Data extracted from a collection
+++

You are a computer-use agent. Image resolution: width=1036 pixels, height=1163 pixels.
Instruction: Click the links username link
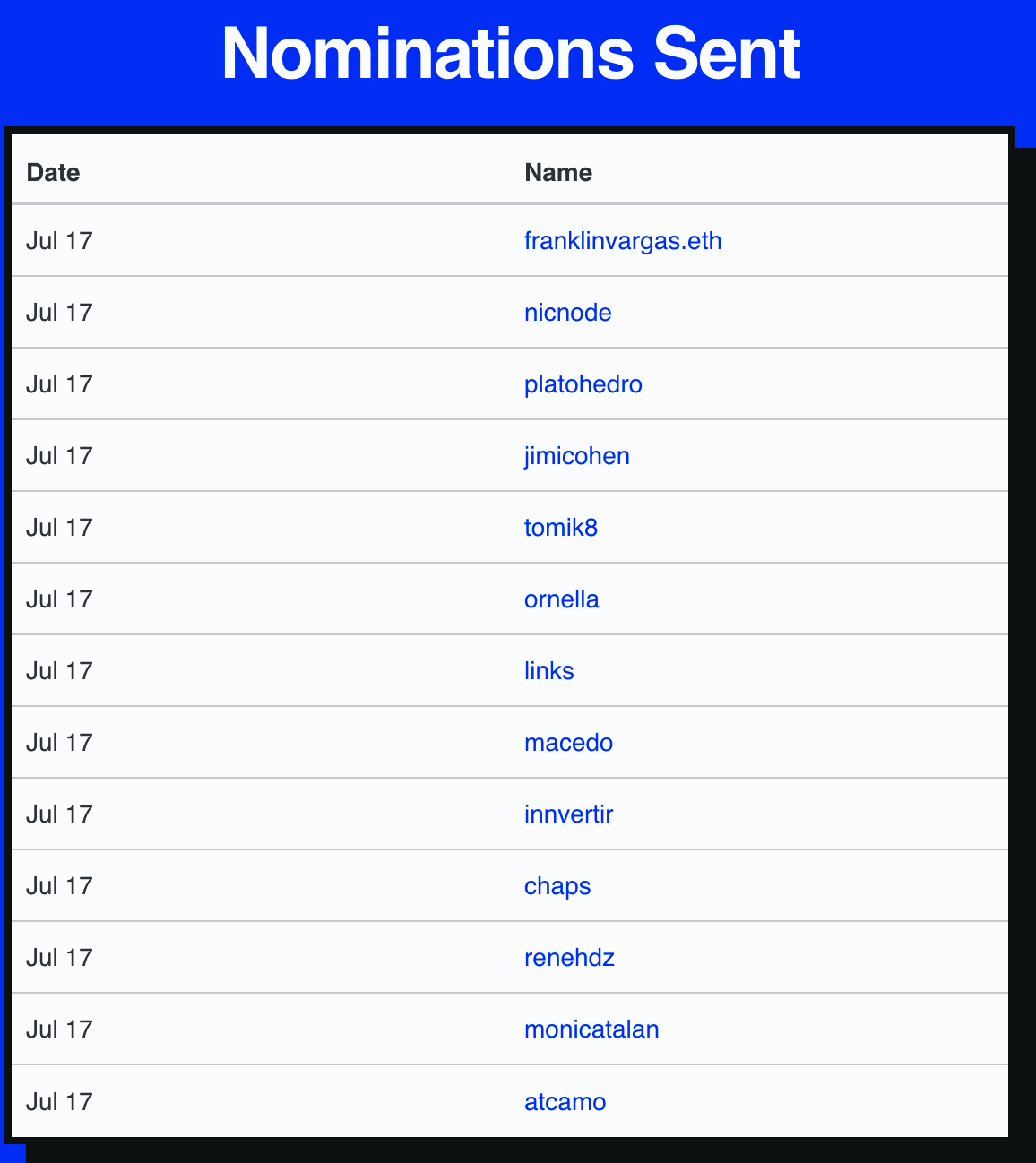point(548,671)
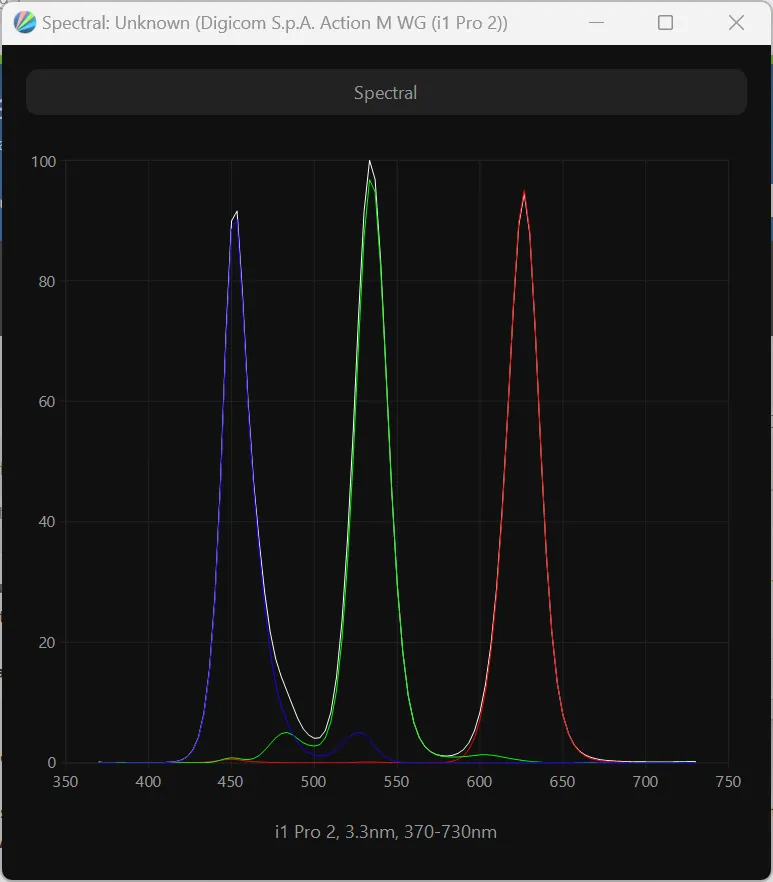The width and height of the screenshot is (773, 882).
Task: Close the Spectral window
Action: (x=736, y=23)
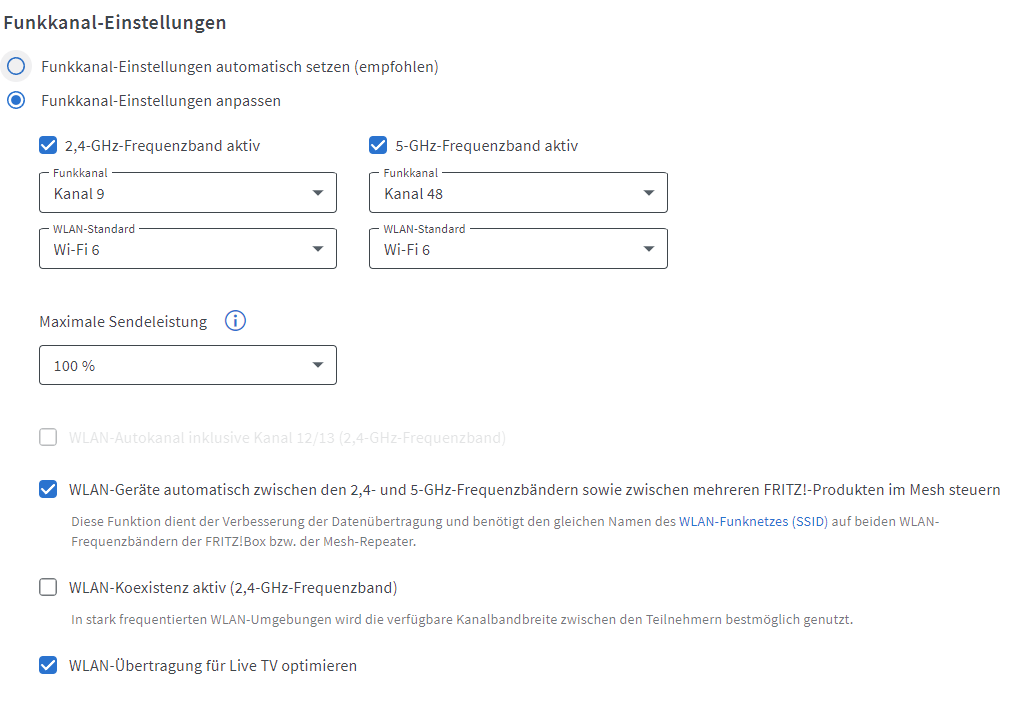
Task: Click the WLAN-Koexistenz description text
Action: coord(462,619)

+++

= WHAT THE EXERCISE ASKS =
Please print the data above once more, exactly and without images.

= RESULT OF THE TASK =
You are a computer-use agent. Image resolution: width=1036 pixels, height=1163 pixels.
Instruction: Click the links username link
point(548,671)
The width and height of the screenshot is (773, 882).
Task: Close the Spectral window
Action: (x=736, y=23)
Task: Click the WLAN-Koexistenz description text
Action: coord(462,619)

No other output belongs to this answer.